Figure 6. XPO1 target occupancy can be measured in tumors with a dose-dependent effect of selinexor on complex formation where target saturation occurs at ∼10 mg/kg selinexor and confirms the selinexor RP2D.

(A) XPO1 protein levels were detected from tumors harvested from mice bearing Z138 tumor xenografts that were orally administered a single dose of 0, 5, 10, 15, or 20 mg/kg selinexor and harvested at 6 hours post single dose. Expression of XPO1 was plotted by calculating the densitometric amount of XPO1 to GAPDH signal. (B) FCCS measurements of XPO1 occupancy from tumor lysates incubated with fluorescence labeled LMB (LMB₆₄₇) and ATTO488 labeled anti XPO1 antibody (XPO-1 AB₄₈₈) for 2 hours and complex formation was measured on a ConfoCor2 Correlation Spectroscope.
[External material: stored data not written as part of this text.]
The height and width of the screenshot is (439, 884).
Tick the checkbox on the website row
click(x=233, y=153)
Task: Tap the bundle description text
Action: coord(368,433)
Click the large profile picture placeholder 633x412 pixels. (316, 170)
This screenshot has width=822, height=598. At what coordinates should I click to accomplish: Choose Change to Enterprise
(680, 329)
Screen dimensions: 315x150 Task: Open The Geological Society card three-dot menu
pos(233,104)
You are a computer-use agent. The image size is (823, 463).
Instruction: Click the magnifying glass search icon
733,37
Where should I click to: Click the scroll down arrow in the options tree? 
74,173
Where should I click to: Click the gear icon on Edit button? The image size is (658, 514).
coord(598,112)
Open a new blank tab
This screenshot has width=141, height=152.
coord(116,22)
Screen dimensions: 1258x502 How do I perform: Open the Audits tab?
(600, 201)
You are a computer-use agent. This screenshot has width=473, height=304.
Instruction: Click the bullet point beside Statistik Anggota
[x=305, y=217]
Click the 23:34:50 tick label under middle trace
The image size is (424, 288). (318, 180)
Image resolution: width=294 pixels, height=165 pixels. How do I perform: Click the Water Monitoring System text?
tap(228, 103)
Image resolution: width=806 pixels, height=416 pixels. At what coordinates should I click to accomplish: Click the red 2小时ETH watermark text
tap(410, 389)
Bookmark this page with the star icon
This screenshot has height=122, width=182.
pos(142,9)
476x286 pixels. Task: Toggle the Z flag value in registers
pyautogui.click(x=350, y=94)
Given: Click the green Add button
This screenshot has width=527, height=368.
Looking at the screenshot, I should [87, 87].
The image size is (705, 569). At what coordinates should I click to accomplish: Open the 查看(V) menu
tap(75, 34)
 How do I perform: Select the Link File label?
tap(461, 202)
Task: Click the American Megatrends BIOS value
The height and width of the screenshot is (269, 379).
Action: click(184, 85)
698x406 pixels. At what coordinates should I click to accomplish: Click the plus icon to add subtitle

The absolute values for the XPO1 complexes were plotted. (C) FCCS measurements of XPO1 occupancy from Z138 tumors from xenografted mice that were orally administered a single dose of 0, 5, 10, 15, or 20 mg/kg selinexor and harvested at 6, 24, 48, 72, and 96 hours post single dose. Samples were lysed and incubated with fluorescence labeled LMB (LMB₆₄₇) and ATTO488 labeled anti XPO1 antibody (XPO-1 AB₄₈₈) for 2 hours and complex formation was measured on a ConfoCor2 Correlation Spectroscope. Due to the variation in the size of the tumors, the concentration of dually labeled particles was normalized to total protein concentration. The resulting values were fitted to a logistic regression curve using the TIBCO Spotfire software package.